TheoryMean<-1/lambda
RowMeans<-apply(dataset,1,mean)
ActualMean<-mean(RowMeans)
TheorySD<-((1/lambda) * (1/sqrt(n)))
ActualSD<-sd(RowMeans)
TheoryVar<-TheorySD^2
ActualVar<-var(RowMeans)
To answer the questions, it is easy to look at the following table which shows the actual values compared to the theoretical values.
| Mean |
5 |
5.109 |
| Standard Deviation |
0.791 |
0.779 |
| Varaince |
0.625 |
0.607 |
Visually, the results look like this:
dfRowMeans<-data.frame(RowMeans) # convert to data.frame for ggplot
mp<-ggplot(dfRowMeans,aes(x=RowMeans))
mp<-mp+geom_histogram(binwidth = lambda,fill="green",color="black",aes(y = ..density..))
mp<-mp + labs(title="Density of 40 Numbers from Exponential Distribution", x="Mean of 40 Selections", y="Density")
mp<-mp + geom_vline(xintercept=ActualMean,size=1.0, color="black") # add a line for the actual mean
mp<-mp + stat_function(fun=dnorm,args=list(mean=ActualMean, sd=ActualSD),color = "blue", size = 1.0)
mp<-mp + geom_vline(xintercept=TheoryMean,size=1.0,color="yellow",linetype = "longdash")
mp<-mp + stat_function(fun=dnorm,args=list(mean=TheoryMean, sd=TheorySD),color = "red", size = 1.0)
mp

The theoretical mean is shown in the graph as a dotted yellow line, while the actual mean is shown by the black line.

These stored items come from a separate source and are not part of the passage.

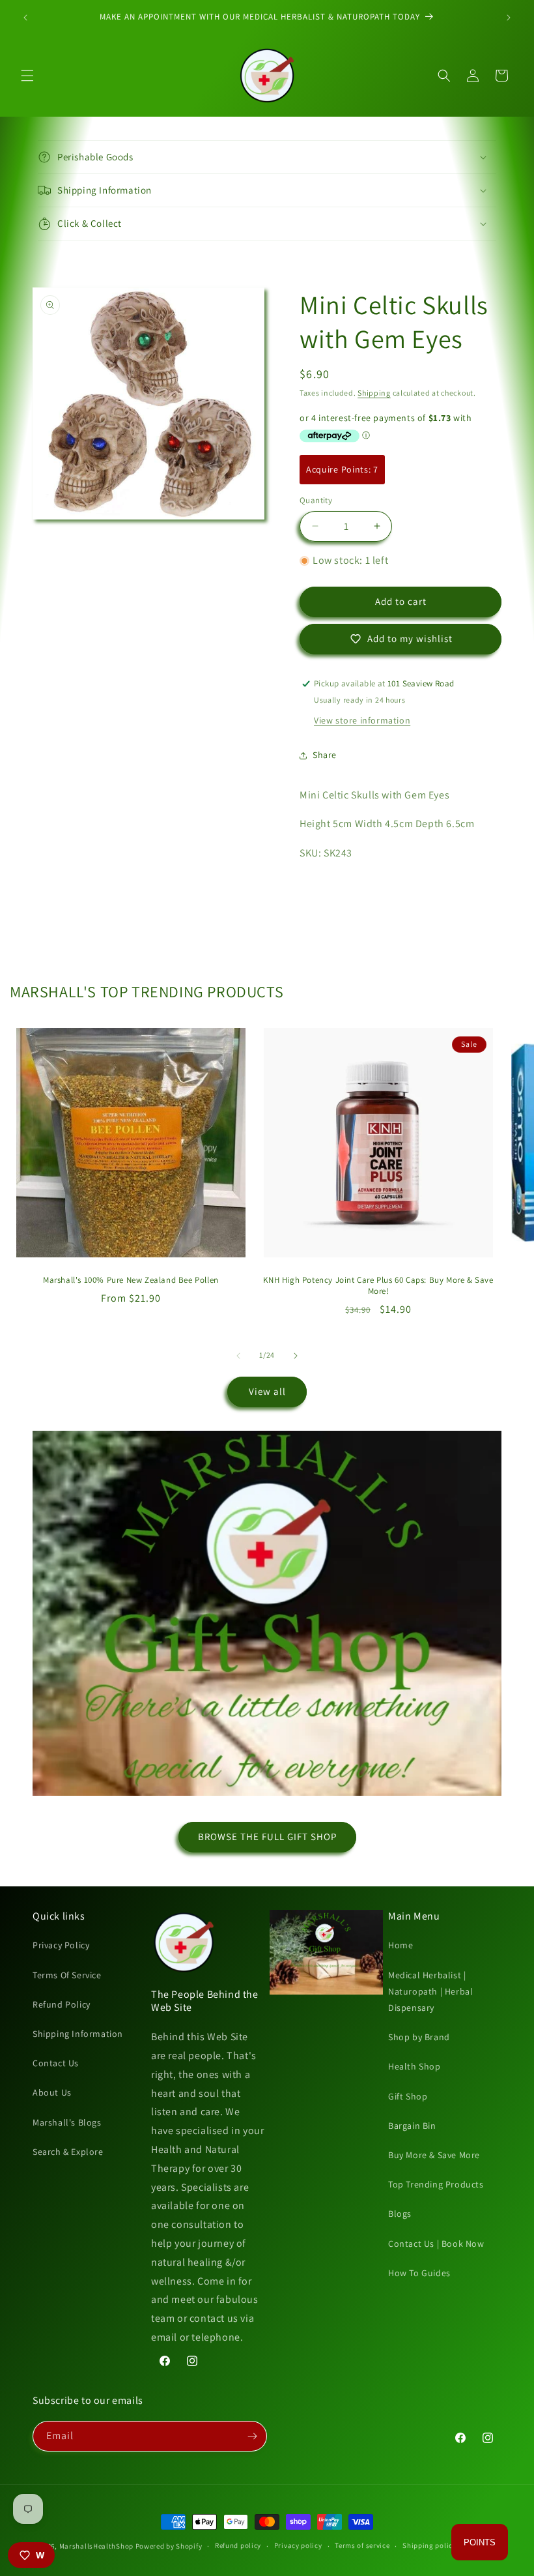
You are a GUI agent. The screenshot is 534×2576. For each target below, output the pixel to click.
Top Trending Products (436, 2184)
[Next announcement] (508, 17)
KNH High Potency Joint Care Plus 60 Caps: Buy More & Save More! (378, 1285)
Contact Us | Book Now (436, 2243)
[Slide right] (295, 1355)
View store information (362, 720)
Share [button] (325, 755)
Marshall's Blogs (67, 2122)
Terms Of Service (67, 1975)
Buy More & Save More (434, 2155)
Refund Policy (62, 2004)
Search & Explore (68, 2152)
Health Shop (414, 2066)
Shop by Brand (419, 2037)
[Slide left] (238, 1355)
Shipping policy (429, 2545)
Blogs (400, 2213)
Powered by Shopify (169, 2546)
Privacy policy (298, 2545)
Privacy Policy (61, 1945)
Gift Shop (407, 2096)
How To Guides (419, 2273)
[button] (27, 75)
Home (400, 1945)
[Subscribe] (252, 2436)
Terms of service (362, 2545)
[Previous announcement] (25, 17)
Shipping (374, 393)
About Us (52, 2092)
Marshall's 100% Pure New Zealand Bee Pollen (131, 1280)
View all (267, 1391)
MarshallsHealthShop (96, 2546)
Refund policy (238, 2545)
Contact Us (56, 2063)
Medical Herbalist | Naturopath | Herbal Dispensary (430, 1991)
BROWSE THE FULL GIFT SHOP (267, 1836)
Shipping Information (78, 2034)
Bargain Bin (412, 2125)
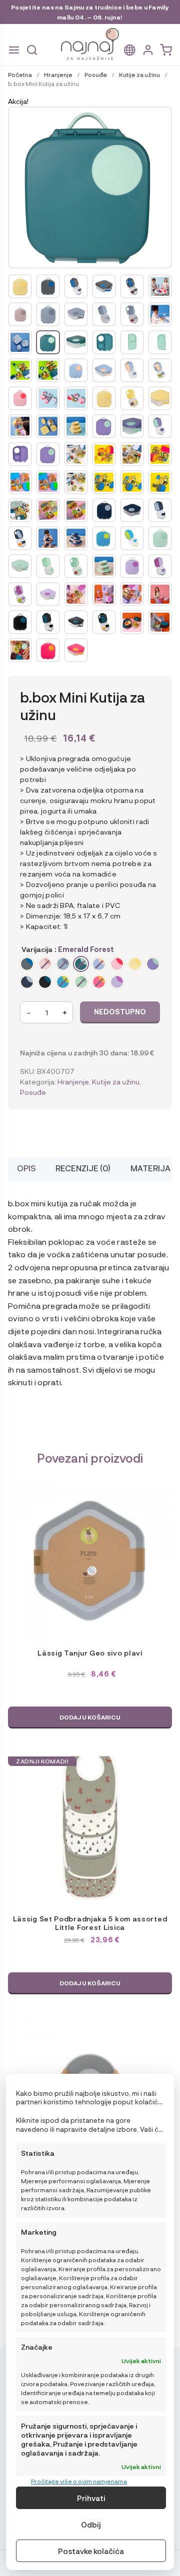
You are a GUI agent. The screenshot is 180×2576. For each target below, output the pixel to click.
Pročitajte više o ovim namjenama (79, 2481)
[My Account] (148, 50)
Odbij (91, 2525)
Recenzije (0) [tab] (83, 1168)
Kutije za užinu (139, 74)
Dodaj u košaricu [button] (90, 1717)
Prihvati (91, 2498)
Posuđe (95, 74)
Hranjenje (58, 74)
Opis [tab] (26, 1168)
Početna (20, 74)
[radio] (27, 964)
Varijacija (37, 948)
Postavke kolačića (91, 2551)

The normal curve formed by the the theoretical mean and standard deviation is shown in red. The curve formed by the actual mean and standard deviation is shown in blue. Finally, the density of the actual data is shown by the green bars.
To answer question 3, you can observe the that the Central Limit Theory is working here to make the actual data follow a normal curve by observing the shape of the actual data on the graph shown in blue as compared to the normal curve shown in red.
Summary
To answer question 1 - I havee demonstrated the actual mean compared to the theroetical mean. To Answer question 2 - I have demonstrated the actual standard deviation and variance compared to their theoretical values.
To answer question 3 - I graphed all the values above and was able to show that both the calculated curve is very close to the theoretical normal curve therefore proving the Central Limit Theory.